Influences

'Feelings of Place' —

Inspiration for my work comes from a 'feeling of place'; a feeling of identity and an empathy with where I am. A feeling that goes beyond familiarity to a deeper level of 'belonging'. In the past few years I have tried to capture these feelings of time and place, wherever I have lived: Australia, Norfolk, Southsea, and now Birmingham.

Feelings of place can be experienced in different locations or countries or even at different times. In the SouthseaRosemary Taylor images I have used digital manipulation in a very deliberate way, with the intention of changing the mood, atmosphere and even the 'time' of the pictures. As a place, for me, Southsea has an almost timeless quality which brings families back each Summer to enjoy the very things that families have enjoyed for decades. Perhaps for them too a feeling of place exists here, and family memories are built around the pier, the beach, seafront and looking out over the Solent. Sunrises, sunsets; high tide, low tide; storms or flat calm; sunny days, rainy days and days when the fog has been so thick its almost impossible to see at all. The reality may be a pier that is weary and in need of paint; the tide might have washed up all manner of flotsam and jetsom and out in the Solent a naval warship may be at anchor.

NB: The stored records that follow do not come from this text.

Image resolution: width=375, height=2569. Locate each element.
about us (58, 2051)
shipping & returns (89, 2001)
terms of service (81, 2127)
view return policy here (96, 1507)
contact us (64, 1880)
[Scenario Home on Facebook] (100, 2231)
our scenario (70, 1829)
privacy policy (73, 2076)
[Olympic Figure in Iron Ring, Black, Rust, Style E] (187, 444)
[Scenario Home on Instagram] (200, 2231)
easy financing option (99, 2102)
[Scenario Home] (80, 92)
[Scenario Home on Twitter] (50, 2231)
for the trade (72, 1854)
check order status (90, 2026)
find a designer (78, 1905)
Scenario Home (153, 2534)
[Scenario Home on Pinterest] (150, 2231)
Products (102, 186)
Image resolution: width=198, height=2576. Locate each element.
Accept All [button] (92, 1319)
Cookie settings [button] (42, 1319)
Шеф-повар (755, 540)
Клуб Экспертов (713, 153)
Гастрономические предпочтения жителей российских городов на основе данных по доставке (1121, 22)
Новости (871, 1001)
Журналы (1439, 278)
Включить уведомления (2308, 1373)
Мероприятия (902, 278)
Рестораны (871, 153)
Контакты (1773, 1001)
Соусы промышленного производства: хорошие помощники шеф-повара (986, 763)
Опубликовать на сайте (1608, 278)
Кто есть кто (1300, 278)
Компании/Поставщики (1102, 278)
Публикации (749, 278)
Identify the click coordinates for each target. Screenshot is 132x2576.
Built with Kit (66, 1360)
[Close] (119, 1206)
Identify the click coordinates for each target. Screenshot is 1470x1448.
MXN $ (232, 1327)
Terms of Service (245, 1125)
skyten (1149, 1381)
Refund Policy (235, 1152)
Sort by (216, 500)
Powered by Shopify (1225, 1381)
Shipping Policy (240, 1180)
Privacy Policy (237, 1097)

The work strives to show that a photograph can be taken one step further - from the reality of what is - to what we may like to remember, either from our past or in the future. All this can be conveyed in picture form with the aid of image manipulation in a way that a photographic image can not do. It may provide a glimpse of our own childhood perhaps - or the notion of giving to another generation that feeling of simple enjoyment.Watch any child on the beach, with a bucket and spade or fishing net and how many of us can recall immediately the pleasures we have experienced ourselves. A feeling of place is revived or born at that moment in time.

The same idea is central to the Norfolk images - those brief days of Winter in the countryside when hats, coats and boots are pulled on and the intrepid set out to enjoy thebracing air and the brief hours of daylight. Trees are in their Winter splendour, either gaunt and dark or iced with frost and snow. Underfoot it may be muddy and wet or frozen solid; better still, it could be covered in snow! Children will race ahead to 'squelch or slide' and return with bright faces and muddy knees. Overhead skeins of geese may fly, and as the light fades the temperature drops like a stone. Wending home, little people need to be coaxed and cajoled and cold little hands held. For everyone there is that feeling of elation as the lights of home come in to view and the anticipation of a warm fire and hot cups of tea only moments away. The trees have taken on different shapes and now appear almost to menace against the darkened sky. Again that feeling of time or timelessness is evoked and with it a feeling of comfort that some things are constant.